Tommy Hilfiger is introducing a new #MakeItPossible campaign,
one of a growing number of brands trying to
navigate the way back to environmental marketing in the wake of COVID-19.
The new effort focuses on both product sustainability and social inclusivity, to ensure every product is designed to be both recyclable and reusable by 2030.
“During COVID, we focused on health and safety messaging, guidance and support for our associates, specifically retail and warehouse,” says Michael Scheiner, CMO at Tommy Hilfiger, in an email to Marketing Daily.
“That was important information to talk about over the summer. We made the conscious decision to spotlight sustainability at a time when it feels appropriate and there was airtime for moving beyond.”
Tommy Hilfiger, which is based in Amsterdam and owned by PVH Corp., is committing to 24 ambitious targets, all focused on circular use of materials and inclusivity, with a target date of 2030. To get the word out, he says the company is using consumer-facing efforts like Instagram Live, as well as industry channels.
And it’s focusing on expanding the program, which it created by working with 100 associates around the world, through stepped-up social listening.
“Great ideas come from anywhere and everywhere, and through dialogue, we strengthen our platform and targets,”
he says. “Our focus is not just on the launch, but ongoing communications around sustainability.” PVH Corp. just released second-quarter results. Tommy Hilfiger’s net sales fell to $803.7 million, down from $1.11 billion in the comparable period of the prior year.
The brand is not the only one eager to put the shutdown behind them and get back to purpose-marketing platforms built on protecting the planet. That’s especially true after six months of disheartening setbacks, including the stepped-up use of plastics, disposable everything and a sharp decline in recycling.
Indeed, a new report from Coresight Research finds in the U.S., some consumers — about 29%— say the pandemic has made sustainability more of a factor when shopping. Among the biggest concerns? Wishing that retailers would reduce the use of plastics and switch to biodegradable, recyclable or reusable packaging.
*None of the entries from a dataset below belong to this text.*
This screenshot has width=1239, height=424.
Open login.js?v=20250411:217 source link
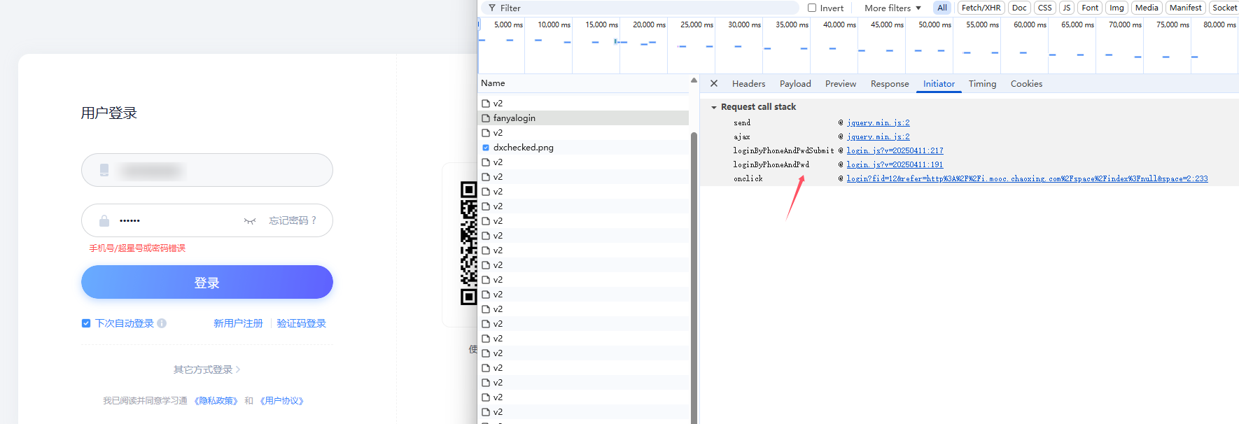click(x=895, y=150)
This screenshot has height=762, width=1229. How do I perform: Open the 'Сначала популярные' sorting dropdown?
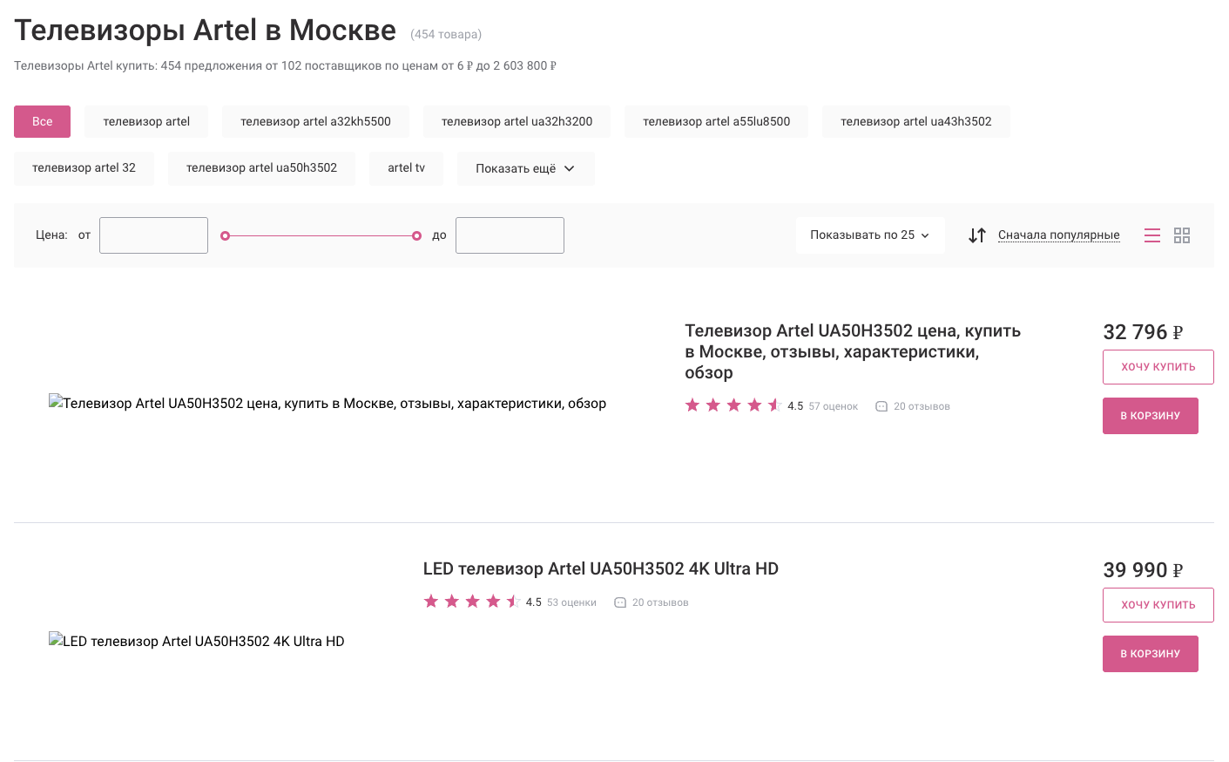pos(1058,235)
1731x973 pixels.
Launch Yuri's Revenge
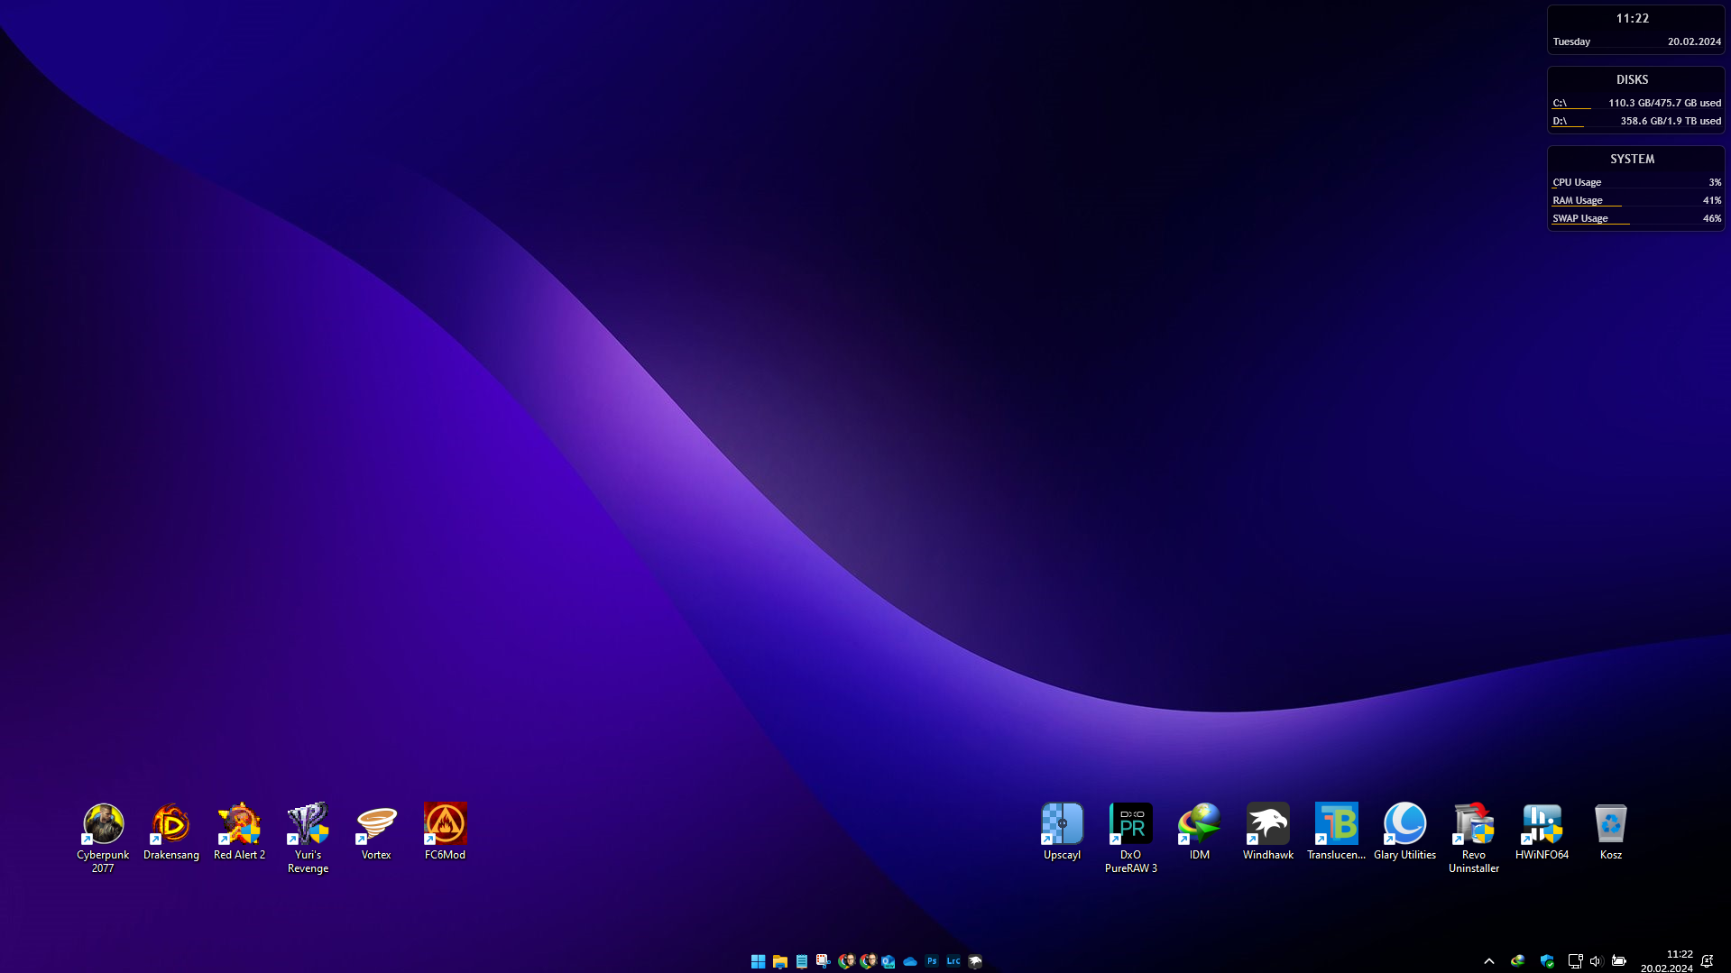click(x=308, y=823)
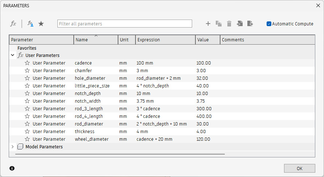Click the import parameters icon
This screenshot has width=324, height=177.
(240, 24)
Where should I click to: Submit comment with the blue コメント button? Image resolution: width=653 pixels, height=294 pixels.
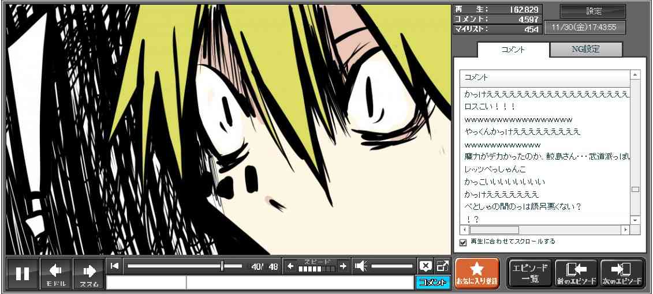[x=432, y=282]
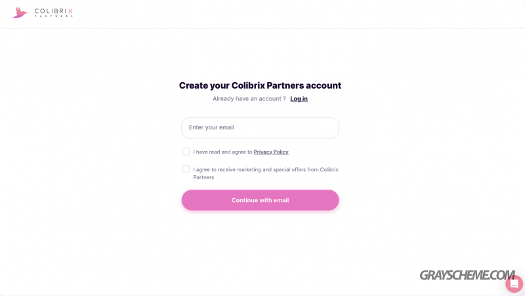Screen dimensions: 525x296
Task: Open the chat widget bubble
Action: pyautogui.click(x=514, y=284)
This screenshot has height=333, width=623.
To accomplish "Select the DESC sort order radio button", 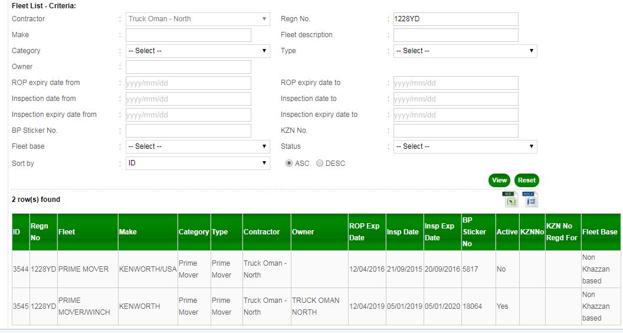I will point(320,164).
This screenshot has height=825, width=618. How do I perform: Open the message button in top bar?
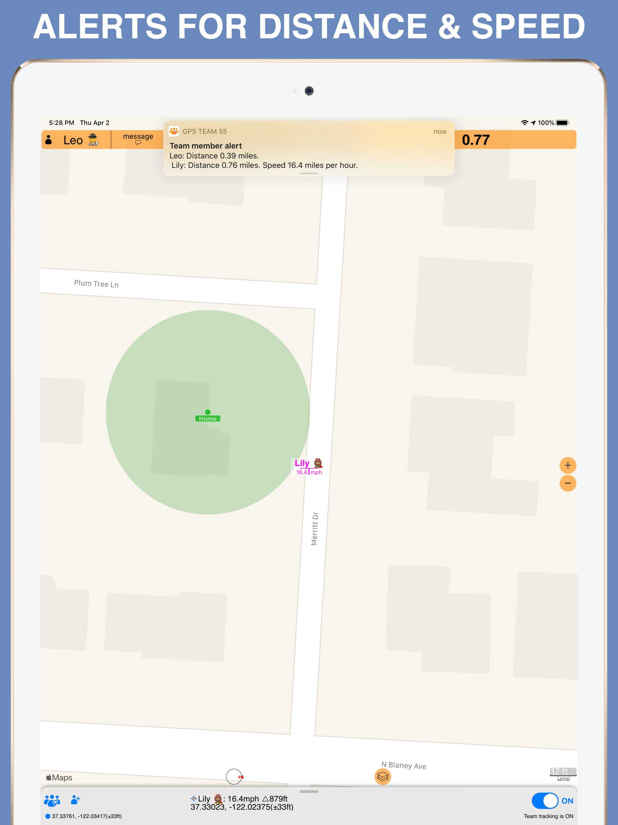[138, 139]
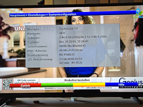143x107 pixels.
Task: Select the Systemkonfiguration breadcrumb
Action: (x=62, y=15)
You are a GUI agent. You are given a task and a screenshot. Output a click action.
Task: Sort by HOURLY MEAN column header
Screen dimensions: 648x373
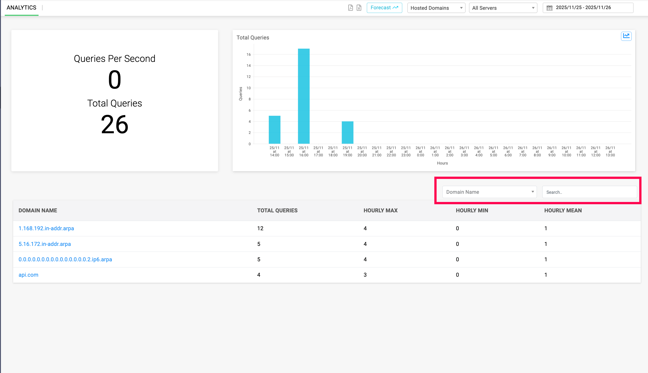[563, 210]
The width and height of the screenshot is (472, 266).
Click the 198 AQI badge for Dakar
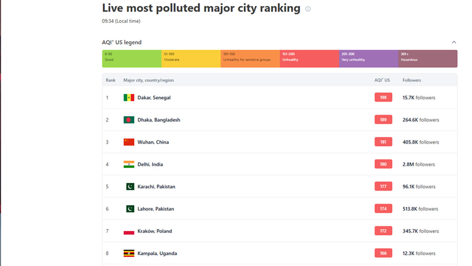click(x=383, y=98)
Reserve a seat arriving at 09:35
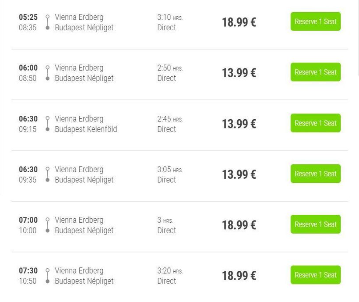Viewport: 359px width, 302px height. (315, 174)
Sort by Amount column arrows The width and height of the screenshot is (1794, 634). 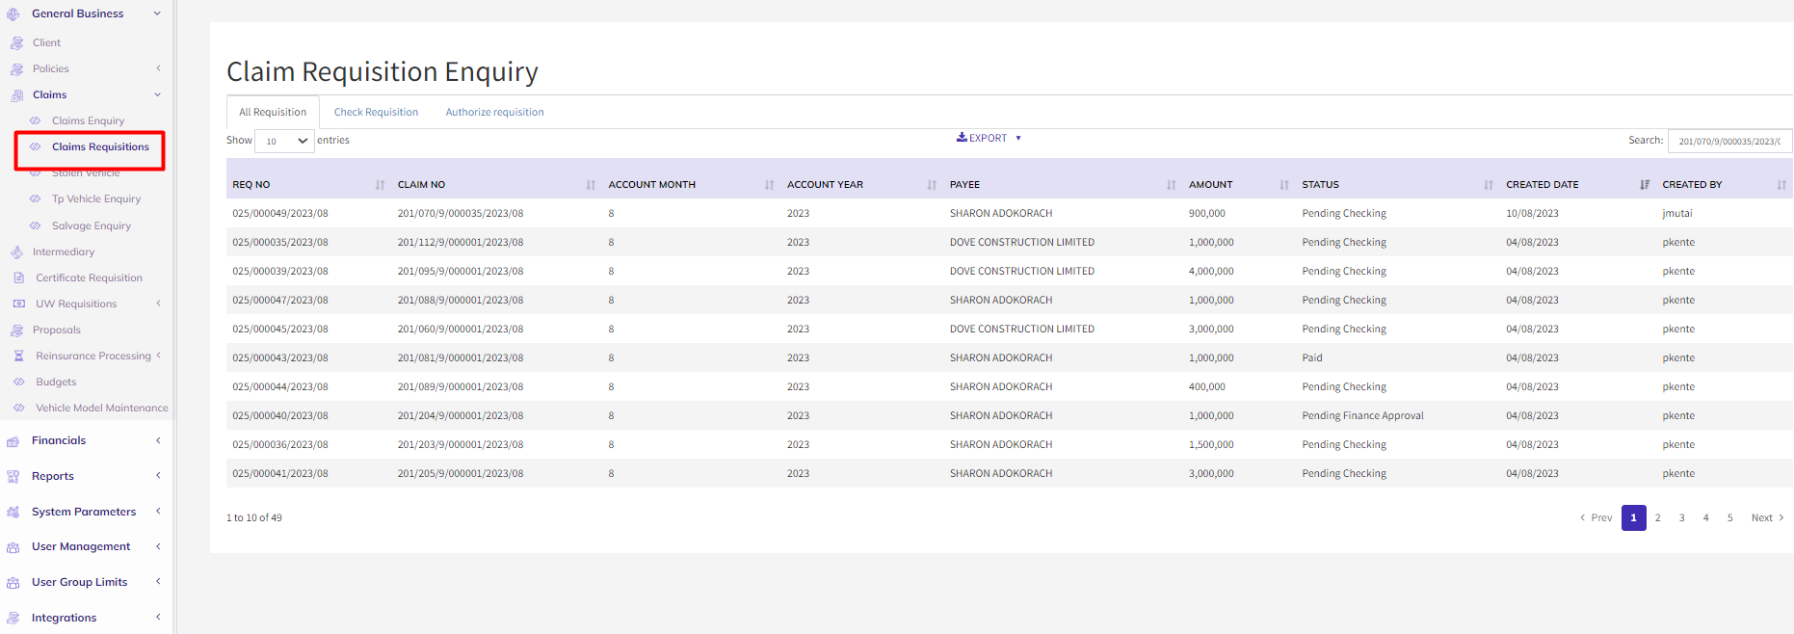point(1283,184)
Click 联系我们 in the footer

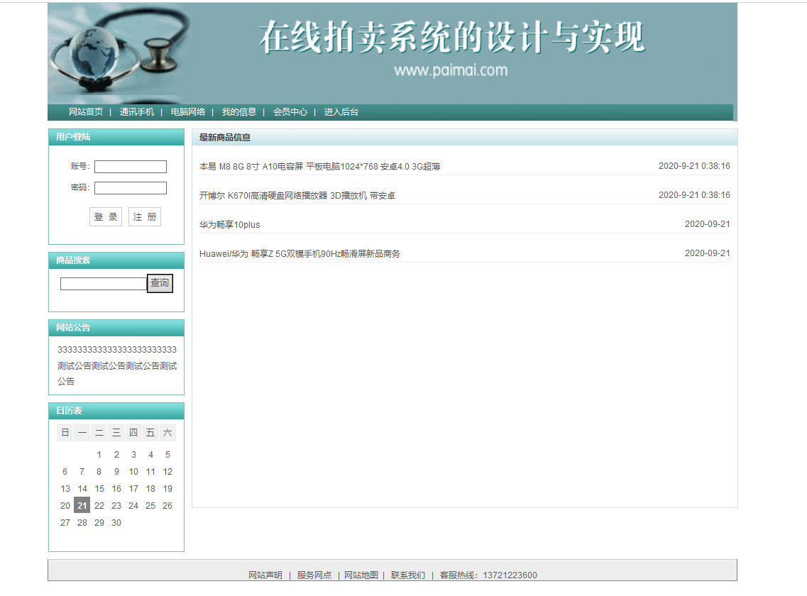408,575
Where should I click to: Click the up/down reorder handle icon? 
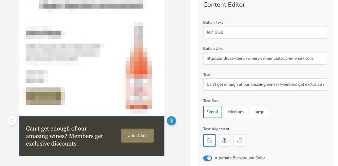tap(12, 121)
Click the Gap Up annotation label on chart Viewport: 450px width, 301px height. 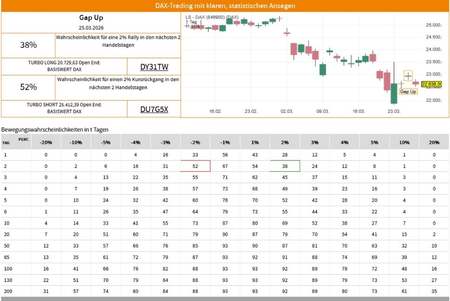[408, 92]
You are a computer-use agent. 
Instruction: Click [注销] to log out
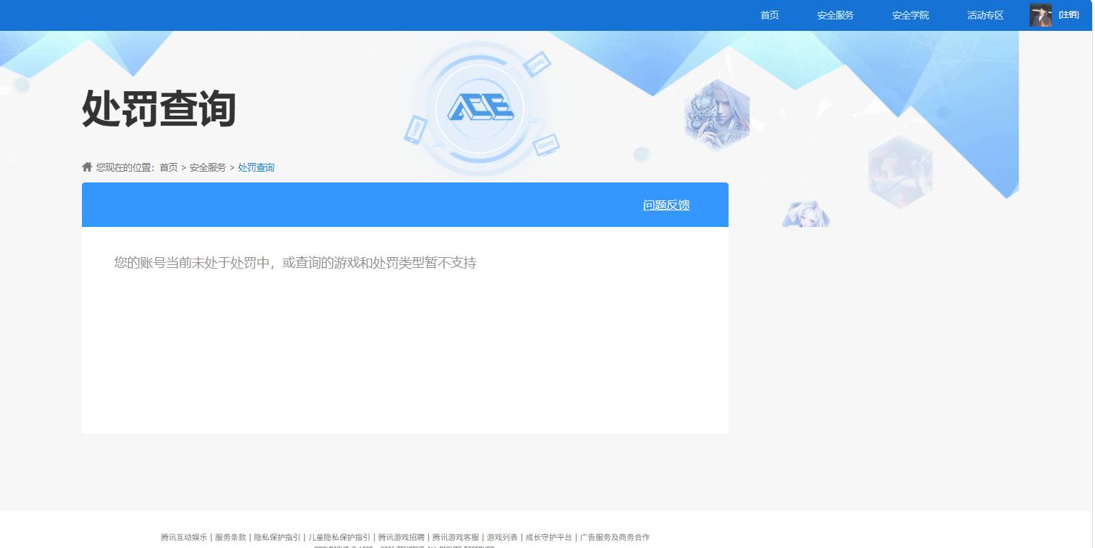pyautogui.click(x=1068, y=14)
Four in 10 see household products as the most problematic category, followed by food or drink products, at 38%, since they’ve been reflecting more on what is most important. And 45% say they were inspired by the immediate impact of changed behavior on the planet.
Among those who are less concerned, 37% say they are too worried about the crisis to pay attention to
sustainability, one-third say avoiding the virus has taken priority and 28% say saving money has become a priority.